The Benefits of Sauna Therapy
Heat exposure can do wonders for your health. Infrared saunas are particularly good for lowering inflammation and pain while strengthening the immune system. Here is a breakdown of some of the benefits of using a sauna to improve your health and your autoimmune disease.
Saunas are hot rooms where you subject yourself to sweat basically. However, infrared saunas are different from traditional saunas. Infrared saunas contain light panels that penetrate heat directly on your skin to trigger sweating. On the other hand, traditional saunas heat up the air in the room to make you sweat. Infrared saunas are not as hot as traditional saunas, which can make them more tolerable for some people. These saunas max out at around 135F, whereas traditional saunas can get as hot as 195F.
Sauna therapy has a number of benefits to help you heal your autoimmune disease. Here’s just a few that are important to mention:
Although cardiovascular disease is not an autoimmune disease, many autoimmune diseases increase your risk of developing heart disease.

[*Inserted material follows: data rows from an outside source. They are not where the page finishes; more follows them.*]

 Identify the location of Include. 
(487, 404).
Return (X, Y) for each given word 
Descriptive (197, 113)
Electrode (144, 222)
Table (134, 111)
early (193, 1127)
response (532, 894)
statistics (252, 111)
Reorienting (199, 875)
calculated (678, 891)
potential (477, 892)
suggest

Saunas can help strengthen your heart because they mimic the benefits of moderate exercise. The heat from saunas expands your blood vessels, increases blood flow to the heart and raises your heart rate. These are all things that also happen with moderate exercise. Saunas can also help lower your blood pressure too.
Sauna therapy can improve pain. One small study on participants with rheumatoid arthritis or ankylosing spondylitis reported less pain and joint stiffness during 4 weeks of sauna therapy. Another small study with fibromyalgia participants found that they had pain and quality of life improvements after 12 weeks of sauna and underwater exercise therapy.
Sleep quality is incredibly important for people living with autoimmune diseases. Sauna therapy can actually improve sleep. One large study asked regular sauna users about sauna habits and other health and wellness experiences. 83.5% of regular sauna users reported improved sleep after using their sauna.
Saunas might strengthen your immune system. A study from the early ’90’s divided participants into 2 groups. One group used a sauna and the other group did not. Both groups were followed for 6 months and recorded all common colds they came down with. During the last 3 months, the sauna group had about half of the reported colds as the control group.
Saunas are incredibly easy to use and integrate into your weekly routine. However, you always want to check with your doctor before using a sauna as there are some health conditions it is not appropriate for. If you are new to heat therapy, it is best to start off low and slow. Use a moderate temperature for about 5-10 minutes. Then you can slowly increase the temperature and time. Keep your sauna sessions under 30 minutes and repeat up to 4x per week.
Because you lose a lot of fluids when you sit in a sauna, be sure to rehydrate immediately afterward. You can even use electrolytes to replenish anything you might have lost. Also, make sure to rinse off immediately to prevent the reabsorption of any toxins you might have sweated out.
If you have access to a cold plunge, try alternating between the cold and hot temperatures. There is a lot of new research pointing to the benefits of doing this. Plus it can help lower inflammation!